Docs as Code & Tooling — Senior Level

Category: Documentation — treat documentation like source code: plain-text, in version control, reviewed in pull requests, built and tested in CI, deployed automatically.

Prerequisites: Junior · Middle Focus: Design trade-offs and system-level reasoning


Table of Contents

  1. Introduction
  2. Docs-Next-to-Code vs. Central Docs Repo
  3. Multi-Repo Docs and Aggregation
  4. Information Architecture as a System
  5. Single-Sourcing and Generated/Hand-Written Merge
  6. The Non-Engineer Contributor Problem
  7. Choosing a Generator You Won't Outgrow
  8. Designing the Pipeline as a Quality System
  9. Trade-offs at the System Level
  10. Liabilities
  11. Diagrams
  12. Related Topics

Introduction

Focus: design trade-offs and system-level reasoning

At the senior level, Docs as Code stops being "set up MkDocs and a link checker" and becomes an architecture decision with the same character as choosing a service topology: where does documentation live, how does it aggregate across repos, who can contribute, and which choices are reversible versus one-way doors. The tooling is easy; the consequential decisions are structural.
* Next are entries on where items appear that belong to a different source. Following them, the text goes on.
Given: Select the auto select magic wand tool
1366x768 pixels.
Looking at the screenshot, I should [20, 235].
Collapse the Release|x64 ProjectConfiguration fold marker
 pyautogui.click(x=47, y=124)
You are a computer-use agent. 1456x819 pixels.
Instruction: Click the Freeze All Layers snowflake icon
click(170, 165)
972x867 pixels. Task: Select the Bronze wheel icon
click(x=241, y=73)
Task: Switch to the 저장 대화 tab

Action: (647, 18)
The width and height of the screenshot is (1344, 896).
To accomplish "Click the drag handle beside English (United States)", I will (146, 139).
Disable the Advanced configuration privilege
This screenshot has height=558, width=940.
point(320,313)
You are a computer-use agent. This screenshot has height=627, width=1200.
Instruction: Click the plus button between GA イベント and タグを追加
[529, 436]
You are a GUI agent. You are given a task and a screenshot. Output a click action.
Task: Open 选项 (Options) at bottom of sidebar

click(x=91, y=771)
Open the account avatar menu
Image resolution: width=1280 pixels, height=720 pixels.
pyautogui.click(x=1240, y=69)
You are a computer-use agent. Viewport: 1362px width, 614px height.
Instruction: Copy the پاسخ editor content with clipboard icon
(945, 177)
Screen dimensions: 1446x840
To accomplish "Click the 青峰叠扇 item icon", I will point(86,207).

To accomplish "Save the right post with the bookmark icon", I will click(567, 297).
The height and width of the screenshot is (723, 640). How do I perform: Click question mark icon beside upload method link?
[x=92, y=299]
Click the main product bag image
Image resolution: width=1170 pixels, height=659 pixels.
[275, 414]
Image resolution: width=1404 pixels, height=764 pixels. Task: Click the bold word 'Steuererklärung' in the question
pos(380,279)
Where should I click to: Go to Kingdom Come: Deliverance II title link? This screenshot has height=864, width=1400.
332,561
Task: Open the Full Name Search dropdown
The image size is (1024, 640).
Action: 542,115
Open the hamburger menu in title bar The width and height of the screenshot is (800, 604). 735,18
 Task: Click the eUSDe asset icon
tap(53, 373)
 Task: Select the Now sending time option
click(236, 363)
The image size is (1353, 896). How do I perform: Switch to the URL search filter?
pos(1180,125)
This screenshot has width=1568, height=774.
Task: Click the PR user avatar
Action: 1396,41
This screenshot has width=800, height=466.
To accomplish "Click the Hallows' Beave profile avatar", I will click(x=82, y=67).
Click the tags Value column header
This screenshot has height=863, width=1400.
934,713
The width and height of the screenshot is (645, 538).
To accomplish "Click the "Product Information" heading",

Three questions define the senior view:

  1. Where do docs live — beside the code (per-repo) or in a central docs repo — and what does that decision cost you for years?
  2. How do docs from many repos become one site without re-introducing drift?
  3. Who actually maintains the docs, and does your chosen workflow include or exclude them?

Every one of these is a trade-off, not a best practice, and the senior job is to make the trade deliberately and document why (an ADR is the right home for "why we chose Antora over per-repo MkDocs").


Docs-Next-to-Code vs. Central Docs Repo

The foundational structural decision. Both are valid; they optimize for different things.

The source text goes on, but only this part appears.